Entries below include pictures. Output exactly the lines from the one with "2354x748 pixels." down to the one with "the 处理第3个用户 log", both ends included, and leave the pictures out.

[EXTRACTED MATERIAL]

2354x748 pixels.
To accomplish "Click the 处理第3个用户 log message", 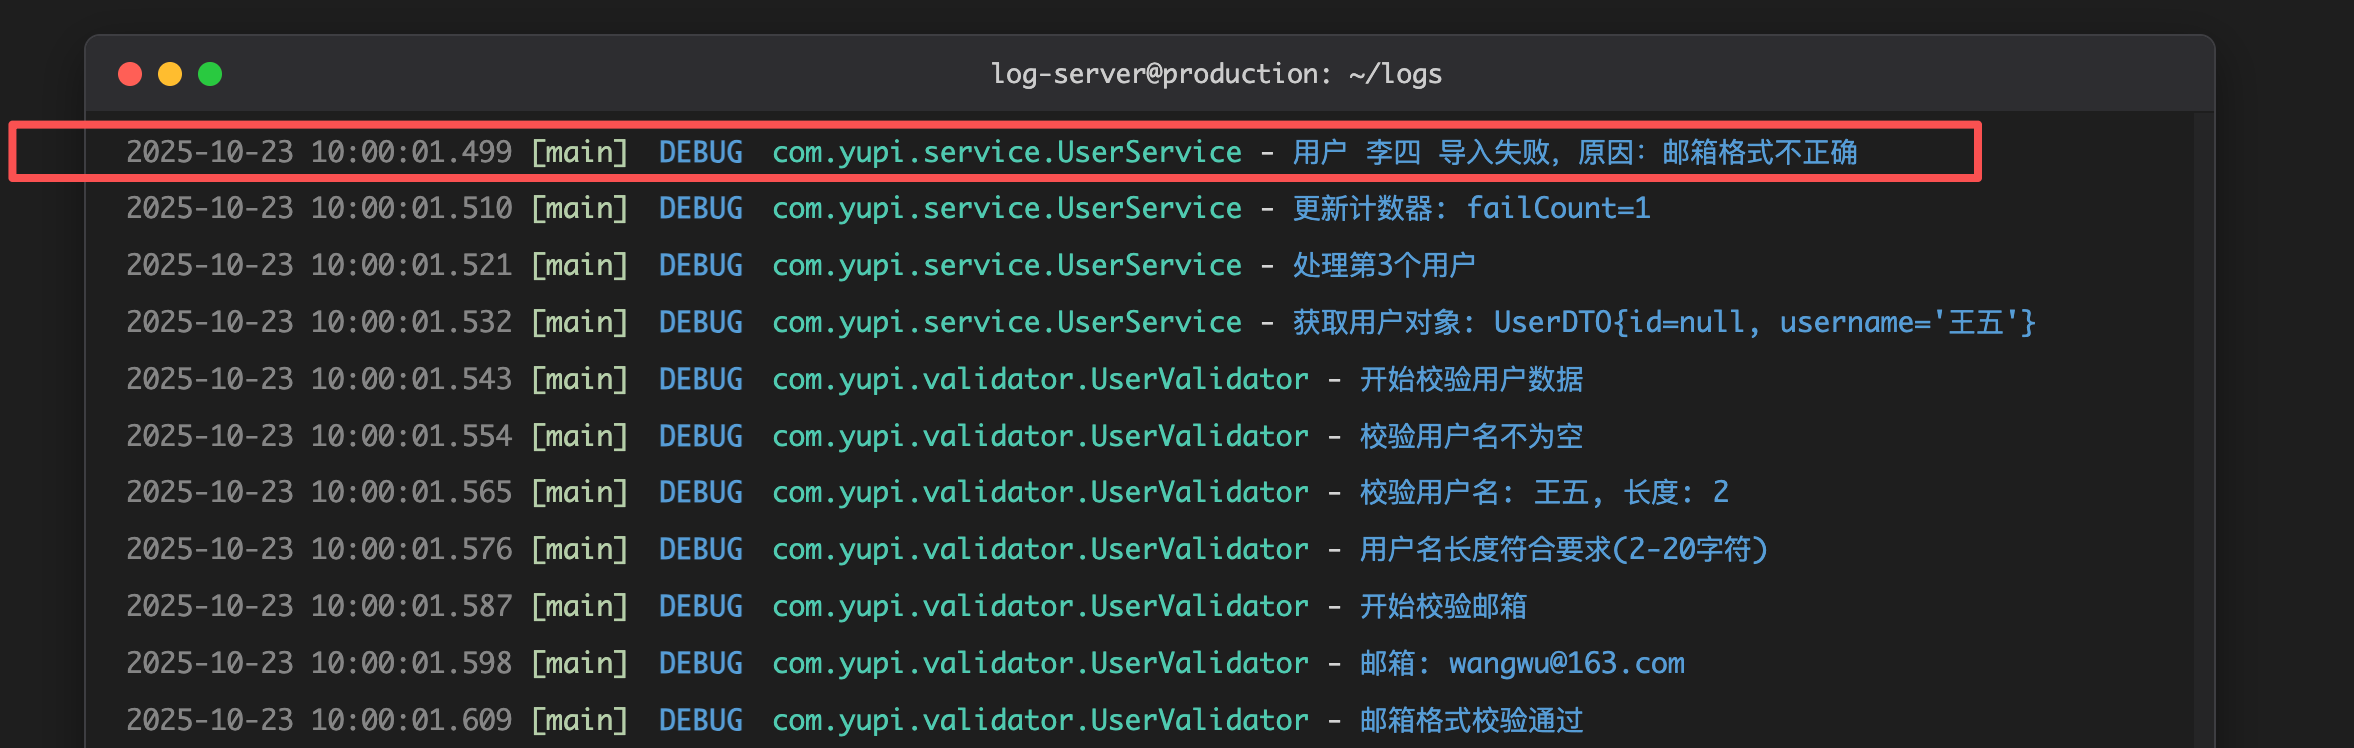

[/EXTRACTED MATERIAL]
[EXTRACTED MATERIAL]

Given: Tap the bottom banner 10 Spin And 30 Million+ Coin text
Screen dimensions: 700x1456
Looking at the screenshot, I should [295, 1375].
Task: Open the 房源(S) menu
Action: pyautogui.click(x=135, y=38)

[/EXTRACTED MATERIAL]

WORKED SOLUTION →
2354x748 pixels.
To accomplish "Click the 处理第3个用户 log message", 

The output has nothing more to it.